Vanuit regisseur Camerons oeuvre bekeken is ‘The Way of Water’ een zeeblauw mengsel van het oorlogszuchtige en kolonialistische ‘Aliens’ (1986), de spirituele waterpret in ‘Abyss’ en de omvang van ‘Titanic’. Het is vooral de techniek die opzien baart met de 60 frames per seconde en de 3D, die tijdens de nachtelijke scènes in ieder geval minder wazig is als bij het eerste deel. En hoewel het spektakel in de finale regeert, blijft het tegelijk intiem en is het bloederig spannend zonder bloedvergieten. Toch is het beeld af en toe ook afleidend plastisch.
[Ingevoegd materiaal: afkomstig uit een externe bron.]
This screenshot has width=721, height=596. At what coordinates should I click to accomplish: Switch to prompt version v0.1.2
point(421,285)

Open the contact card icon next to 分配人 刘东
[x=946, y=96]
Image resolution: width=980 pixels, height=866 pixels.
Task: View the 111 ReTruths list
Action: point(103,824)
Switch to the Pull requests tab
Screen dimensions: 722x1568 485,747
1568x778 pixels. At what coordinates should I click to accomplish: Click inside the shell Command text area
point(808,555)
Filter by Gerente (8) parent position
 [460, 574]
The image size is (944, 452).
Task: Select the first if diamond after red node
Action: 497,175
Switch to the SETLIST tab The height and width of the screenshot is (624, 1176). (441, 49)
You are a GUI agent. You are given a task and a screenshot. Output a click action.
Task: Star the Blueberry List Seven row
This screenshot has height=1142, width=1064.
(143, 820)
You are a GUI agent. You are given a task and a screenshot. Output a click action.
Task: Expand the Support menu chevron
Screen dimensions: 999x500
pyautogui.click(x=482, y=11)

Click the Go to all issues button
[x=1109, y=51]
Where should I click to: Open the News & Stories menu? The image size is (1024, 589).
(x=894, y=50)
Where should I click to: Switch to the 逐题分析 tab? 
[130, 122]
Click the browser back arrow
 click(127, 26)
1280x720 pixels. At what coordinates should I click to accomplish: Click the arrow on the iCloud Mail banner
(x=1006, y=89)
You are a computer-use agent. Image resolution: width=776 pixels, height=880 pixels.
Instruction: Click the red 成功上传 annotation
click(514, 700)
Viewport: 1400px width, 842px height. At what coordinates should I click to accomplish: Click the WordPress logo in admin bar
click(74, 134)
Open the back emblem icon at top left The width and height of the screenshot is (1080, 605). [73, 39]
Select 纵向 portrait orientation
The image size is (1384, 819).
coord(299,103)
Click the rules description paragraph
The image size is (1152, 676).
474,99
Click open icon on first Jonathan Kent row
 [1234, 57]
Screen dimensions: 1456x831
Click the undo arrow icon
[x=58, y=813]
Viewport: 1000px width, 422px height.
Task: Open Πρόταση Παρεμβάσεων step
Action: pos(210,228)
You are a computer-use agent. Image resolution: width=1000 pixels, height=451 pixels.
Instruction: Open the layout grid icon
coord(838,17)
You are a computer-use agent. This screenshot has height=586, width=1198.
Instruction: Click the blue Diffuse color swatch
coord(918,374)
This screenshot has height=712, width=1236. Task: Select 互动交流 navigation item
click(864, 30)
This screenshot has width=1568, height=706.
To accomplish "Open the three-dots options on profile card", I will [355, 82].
Verhaaltechnisch is ‘The Way of Water’ beter in balans dan in 2009. Echter dat is vooral omdat het zeeën van tijd neemt, niet alleen voor goede maar ook slap uitgewerkte ideeën waaronder het gedweep met de natuur (die veelal uit de computer komt). Wellicht neemt Cameron juist hier te veel tijd voor het opbouwen van de Avatar-wereld, als in een open game-wereld dwarrel je mee met personages langs koraalriffen of zwevende biotopen zonder dat het meer voortstuwt in de film dan de liefde voor zichzelf: in elke zandkorrel zit wel (een) universum verscholen. Zelfs Terrence Malick van ‘Tree of Life’ (2011) zou deze stukken pas hebben toegevoegd aan een director’s cut voor dvd. Ook herhaalt het verhaal talloze malen de waarde van familie en hamert het op de plicht van de vader. “What a father needs to do” kun je hierna dromen. Daar moet je tegen kunnen. Zet Cameron het superheldengenre te kakken? Nee, die overleeft dit wel. Waarschijnlijk groeien de franchisen nog eerder naar elkaar toe. Dan is het wachten op zoiets als de Sully’s versus de Eternals.